Васецкая
ВАСЕЦКАЯ…
Лидия Ивановна Васецкая – тот человек, последовательный портрет которой я никогда не смогу выразить словесно. Ни в очерке, ни в статье, ни в художественном произведении.
Слишком она разноплановая, слишком разная в разных ситуациях. Нередко – человек настроения, а ещё, возможно, и личного самочувствия (именно этим объяснялись её поведение, высказывания в конкретных ситуациях).
Дорогая и незабвенная Лидия Ивановна была моим классным руководителем с пятого по десятый класс. Она сыграла такую роль в моей жизни в отроческие и юные годы, что не написать о ней – не имею права. Хочется дать хоть краткое, отрывочное описание этого характера, запечатлеть его в памяти людей.
Знавших или не знавших её – это не важно. Для меня, как человека пишущего, литератора, публициста, важно дать именно характер, за которым стоит конкретный человек. Документальность событий, в которых этот характер проявлялся.
…Наша с ней последняя встреча была несколько неожиданной и несколько странной. Состоялась она на железнодорожном вокзале в нашем незамысловатом посёлке.
31 мая 1979 года мы отгуляли на свадьбе моей сотрудницы из Мелитопольской городской библиотеки А.Ч. и соседа по улице моего детства, студента Вовы Б. Мы – это дружный, спаянный «бабий» коллектив Мелитопольской ЦБС, где невеста А. отработала библиотекарем несколько лет (видимо, после окончания культпросветучилища), и я – около полутора лет (библиографом) в конце 70-х.
Так уж получилось, что молодых познакомила я, и на их свадьбу все наши – и скромные, и очень шумные, самые разные коллеги из известного южного городка, вместе с мужьями, съехались в мой родной посёлок, остановившись в моём скромном домике.
И вот уже после всех застолий, плясок и поздравлений, даже после неблизкого нашего похода в центральный ресторан, где мы тоже повеселились и поплясали, - мы шумной толпой прибыли на вокзал, чтобы проводить мелитопольцев на последнюю электричку.

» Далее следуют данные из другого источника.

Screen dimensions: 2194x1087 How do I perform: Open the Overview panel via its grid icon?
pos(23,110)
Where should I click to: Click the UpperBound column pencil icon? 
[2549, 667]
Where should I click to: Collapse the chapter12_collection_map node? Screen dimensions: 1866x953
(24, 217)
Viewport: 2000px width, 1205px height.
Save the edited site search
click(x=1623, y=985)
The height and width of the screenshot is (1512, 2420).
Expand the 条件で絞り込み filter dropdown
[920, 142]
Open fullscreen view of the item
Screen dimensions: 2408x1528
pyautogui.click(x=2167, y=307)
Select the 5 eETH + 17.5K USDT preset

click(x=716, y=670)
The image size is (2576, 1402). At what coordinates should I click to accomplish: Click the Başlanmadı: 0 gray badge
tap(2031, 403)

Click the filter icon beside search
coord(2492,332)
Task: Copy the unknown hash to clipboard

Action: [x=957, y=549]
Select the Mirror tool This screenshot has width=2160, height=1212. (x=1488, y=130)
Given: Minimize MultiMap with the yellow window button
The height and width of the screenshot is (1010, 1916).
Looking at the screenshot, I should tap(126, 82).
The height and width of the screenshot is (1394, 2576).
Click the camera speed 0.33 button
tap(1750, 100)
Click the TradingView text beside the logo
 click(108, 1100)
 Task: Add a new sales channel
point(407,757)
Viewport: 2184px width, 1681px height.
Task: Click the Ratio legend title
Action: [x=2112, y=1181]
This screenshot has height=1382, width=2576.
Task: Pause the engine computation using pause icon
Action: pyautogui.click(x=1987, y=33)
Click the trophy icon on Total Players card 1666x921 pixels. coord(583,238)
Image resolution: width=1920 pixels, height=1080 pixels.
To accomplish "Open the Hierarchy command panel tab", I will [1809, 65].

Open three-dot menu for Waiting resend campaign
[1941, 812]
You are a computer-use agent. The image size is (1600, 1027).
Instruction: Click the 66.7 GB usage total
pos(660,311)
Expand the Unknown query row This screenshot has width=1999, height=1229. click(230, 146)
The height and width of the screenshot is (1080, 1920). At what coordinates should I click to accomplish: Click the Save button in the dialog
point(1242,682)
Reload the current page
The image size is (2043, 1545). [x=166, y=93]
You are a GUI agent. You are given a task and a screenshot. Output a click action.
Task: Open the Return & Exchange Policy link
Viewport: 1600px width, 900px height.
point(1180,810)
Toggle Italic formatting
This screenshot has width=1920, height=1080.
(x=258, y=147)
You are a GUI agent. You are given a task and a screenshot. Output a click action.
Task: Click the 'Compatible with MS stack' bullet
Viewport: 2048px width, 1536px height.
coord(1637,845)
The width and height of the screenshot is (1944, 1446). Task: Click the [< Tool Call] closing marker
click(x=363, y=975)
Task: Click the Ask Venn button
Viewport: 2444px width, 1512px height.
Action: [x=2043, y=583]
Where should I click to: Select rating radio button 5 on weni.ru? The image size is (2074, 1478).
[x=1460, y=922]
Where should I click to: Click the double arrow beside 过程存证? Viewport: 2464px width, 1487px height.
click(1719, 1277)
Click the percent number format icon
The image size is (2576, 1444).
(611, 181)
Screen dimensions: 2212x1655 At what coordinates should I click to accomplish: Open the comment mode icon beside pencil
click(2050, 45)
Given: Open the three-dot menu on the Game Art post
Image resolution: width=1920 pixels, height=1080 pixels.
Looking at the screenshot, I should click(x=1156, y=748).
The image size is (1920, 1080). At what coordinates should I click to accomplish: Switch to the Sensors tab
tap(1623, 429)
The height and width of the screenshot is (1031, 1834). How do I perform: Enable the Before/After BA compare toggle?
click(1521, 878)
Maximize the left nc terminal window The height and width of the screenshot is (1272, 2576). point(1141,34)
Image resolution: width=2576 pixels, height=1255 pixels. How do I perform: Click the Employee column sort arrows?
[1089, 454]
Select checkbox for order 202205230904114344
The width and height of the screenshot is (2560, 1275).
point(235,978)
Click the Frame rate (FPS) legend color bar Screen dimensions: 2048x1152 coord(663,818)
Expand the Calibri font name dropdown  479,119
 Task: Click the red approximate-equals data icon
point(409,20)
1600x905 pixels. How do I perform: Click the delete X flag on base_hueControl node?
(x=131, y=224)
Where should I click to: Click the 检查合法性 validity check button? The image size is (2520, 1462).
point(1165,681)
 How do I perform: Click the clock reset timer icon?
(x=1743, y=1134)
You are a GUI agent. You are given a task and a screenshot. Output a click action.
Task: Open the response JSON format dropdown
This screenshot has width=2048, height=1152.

Войдя в здание вокзала, помню, все сгрудились у окошка кассы, а я, словно почувствовав на себе чей-то взгляд, обернулась, и вдруг увидела примостившуюся у стеночки, на жёстком вокзальном кресле-стульчике, женщину, всматривавшуюся в меня. В ней-то я и узнала Лидию Ивановну.
Не виделись мы несколько лет. Три года назад, окончив университет, я вернулась в родные края, а недолго поработав в своей старой «районке, - сбежала в соседний городок, так ни разу и не встретившись с бывшей классной «дамой».
Правда, ещё будучи корреспондентом этой самой «районки», мне как-то пришлось писать зарисовку об одном строителе-плотнике, поляке по происхождению, из разговора с которым я узнала, что это её супруг. Передала через него ей привет, а он что-то сказал о том, что много наслышан обо мне от Л.И. Я удивилась, на что он ответил: -… дома она часто рассказывала о вас, когда работала в школе.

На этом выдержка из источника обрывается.